### THE TASK
Wherever a line in the data holds the word "will", pull that line out.

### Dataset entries
##############################

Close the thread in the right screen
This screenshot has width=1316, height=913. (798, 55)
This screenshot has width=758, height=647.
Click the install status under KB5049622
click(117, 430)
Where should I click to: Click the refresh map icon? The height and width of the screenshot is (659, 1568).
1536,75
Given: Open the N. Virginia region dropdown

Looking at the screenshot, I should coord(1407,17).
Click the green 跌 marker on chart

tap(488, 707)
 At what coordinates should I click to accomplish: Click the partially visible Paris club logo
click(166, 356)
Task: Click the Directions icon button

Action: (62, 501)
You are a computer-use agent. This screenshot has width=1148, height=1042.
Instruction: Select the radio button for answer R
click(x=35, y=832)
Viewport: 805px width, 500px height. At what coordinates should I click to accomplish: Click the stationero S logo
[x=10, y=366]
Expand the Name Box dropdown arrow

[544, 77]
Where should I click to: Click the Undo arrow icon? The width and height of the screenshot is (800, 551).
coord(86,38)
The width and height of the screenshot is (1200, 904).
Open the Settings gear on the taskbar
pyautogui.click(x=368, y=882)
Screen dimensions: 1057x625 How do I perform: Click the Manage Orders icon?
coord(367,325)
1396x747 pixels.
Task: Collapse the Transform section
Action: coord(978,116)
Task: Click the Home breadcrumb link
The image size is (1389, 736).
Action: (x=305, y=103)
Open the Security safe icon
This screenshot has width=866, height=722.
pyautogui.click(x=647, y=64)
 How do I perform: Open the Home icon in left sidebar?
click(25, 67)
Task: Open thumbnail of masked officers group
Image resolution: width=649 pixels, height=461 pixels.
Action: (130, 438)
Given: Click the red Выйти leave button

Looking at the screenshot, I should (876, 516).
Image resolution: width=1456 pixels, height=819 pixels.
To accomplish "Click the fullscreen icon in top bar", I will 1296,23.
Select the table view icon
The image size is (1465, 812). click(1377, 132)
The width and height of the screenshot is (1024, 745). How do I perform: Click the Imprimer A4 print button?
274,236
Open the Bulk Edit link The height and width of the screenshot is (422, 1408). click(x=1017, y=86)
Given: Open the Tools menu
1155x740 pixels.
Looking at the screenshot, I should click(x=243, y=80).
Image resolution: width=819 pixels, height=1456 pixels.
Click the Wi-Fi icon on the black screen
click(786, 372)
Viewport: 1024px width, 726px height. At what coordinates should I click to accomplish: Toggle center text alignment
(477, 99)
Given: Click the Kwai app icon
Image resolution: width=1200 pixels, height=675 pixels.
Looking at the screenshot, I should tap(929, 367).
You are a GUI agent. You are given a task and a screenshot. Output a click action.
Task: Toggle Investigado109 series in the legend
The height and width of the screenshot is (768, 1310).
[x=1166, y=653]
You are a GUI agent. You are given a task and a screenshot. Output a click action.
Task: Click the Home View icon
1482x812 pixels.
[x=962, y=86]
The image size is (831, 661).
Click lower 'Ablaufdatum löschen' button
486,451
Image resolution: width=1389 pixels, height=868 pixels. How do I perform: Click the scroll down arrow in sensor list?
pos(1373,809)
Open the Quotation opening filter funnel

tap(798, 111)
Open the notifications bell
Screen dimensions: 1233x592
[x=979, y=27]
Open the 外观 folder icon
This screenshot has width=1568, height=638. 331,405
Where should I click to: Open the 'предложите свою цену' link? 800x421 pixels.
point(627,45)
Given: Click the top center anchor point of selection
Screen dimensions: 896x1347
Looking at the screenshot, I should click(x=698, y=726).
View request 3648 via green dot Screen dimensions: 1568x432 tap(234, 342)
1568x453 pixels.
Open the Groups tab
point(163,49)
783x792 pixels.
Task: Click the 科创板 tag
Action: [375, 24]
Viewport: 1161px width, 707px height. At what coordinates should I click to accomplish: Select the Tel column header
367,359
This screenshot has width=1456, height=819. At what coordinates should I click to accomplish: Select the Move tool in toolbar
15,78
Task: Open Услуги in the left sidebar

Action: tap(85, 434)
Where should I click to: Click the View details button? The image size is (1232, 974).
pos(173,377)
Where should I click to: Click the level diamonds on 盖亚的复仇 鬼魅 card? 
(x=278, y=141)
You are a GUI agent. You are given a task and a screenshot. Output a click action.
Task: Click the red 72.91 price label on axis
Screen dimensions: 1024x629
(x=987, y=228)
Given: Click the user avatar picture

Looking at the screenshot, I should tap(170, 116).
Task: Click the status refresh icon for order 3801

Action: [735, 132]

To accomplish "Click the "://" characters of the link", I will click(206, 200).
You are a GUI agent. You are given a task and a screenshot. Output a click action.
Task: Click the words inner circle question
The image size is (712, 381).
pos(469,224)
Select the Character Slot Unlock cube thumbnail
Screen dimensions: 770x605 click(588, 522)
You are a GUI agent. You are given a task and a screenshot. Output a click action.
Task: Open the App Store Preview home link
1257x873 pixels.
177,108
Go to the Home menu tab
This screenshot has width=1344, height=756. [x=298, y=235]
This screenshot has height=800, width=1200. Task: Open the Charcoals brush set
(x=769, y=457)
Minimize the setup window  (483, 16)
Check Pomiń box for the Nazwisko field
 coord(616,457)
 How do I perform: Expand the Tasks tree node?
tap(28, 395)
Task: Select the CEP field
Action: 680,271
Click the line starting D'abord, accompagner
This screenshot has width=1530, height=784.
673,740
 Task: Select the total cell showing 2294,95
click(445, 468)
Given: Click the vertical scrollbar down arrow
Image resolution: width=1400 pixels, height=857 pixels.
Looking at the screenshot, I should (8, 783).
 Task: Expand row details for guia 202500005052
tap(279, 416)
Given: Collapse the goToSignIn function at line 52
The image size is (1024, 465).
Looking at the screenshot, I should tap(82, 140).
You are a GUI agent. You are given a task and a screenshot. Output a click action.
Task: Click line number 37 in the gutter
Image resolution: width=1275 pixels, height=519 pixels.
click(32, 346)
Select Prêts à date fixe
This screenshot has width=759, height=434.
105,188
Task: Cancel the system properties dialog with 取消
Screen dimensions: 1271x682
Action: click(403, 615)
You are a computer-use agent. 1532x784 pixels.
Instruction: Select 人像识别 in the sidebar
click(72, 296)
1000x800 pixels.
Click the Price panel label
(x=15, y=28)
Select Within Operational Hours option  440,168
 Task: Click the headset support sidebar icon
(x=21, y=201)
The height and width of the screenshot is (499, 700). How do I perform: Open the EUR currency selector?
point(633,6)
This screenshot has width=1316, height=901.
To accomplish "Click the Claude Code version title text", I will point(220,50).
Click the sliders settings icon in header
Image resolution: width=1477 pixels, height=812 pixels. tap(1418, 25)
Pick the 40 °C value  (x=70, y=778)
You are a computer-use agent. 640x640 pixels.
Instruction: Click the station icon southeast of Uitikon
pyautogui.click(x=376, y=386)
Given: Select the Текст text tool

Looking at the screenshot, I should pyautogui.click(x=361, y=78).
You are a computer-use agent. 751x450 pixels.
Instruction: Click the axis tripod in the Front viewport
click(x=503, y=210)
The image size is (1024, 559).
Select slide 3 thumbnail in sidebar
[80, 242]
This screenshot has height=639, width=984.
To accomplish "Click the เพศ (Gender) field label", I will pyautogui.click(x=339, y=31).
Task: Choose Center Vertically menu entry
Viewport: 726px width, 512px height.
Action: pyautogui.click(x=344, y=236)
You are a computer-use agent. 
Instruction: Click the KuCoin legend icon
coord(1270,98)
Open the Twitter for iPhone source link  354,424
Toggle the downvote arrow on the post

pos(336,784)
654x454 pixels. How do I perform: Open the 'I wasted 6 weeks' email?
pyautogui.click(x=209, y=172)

##############################

### WRITTEN ANSWER
To accomplish "Click the fullscreen icon in top bar", I will 1296,23.
To accomplish "Click the "://" characters of the link", I will click(206, 200).
To accomplish "Click the Claude Code version title text", I will point(220,50).
To accomplish "Click the เพศ (Gender) field label", I will pyautogui.click(x=339, y=31).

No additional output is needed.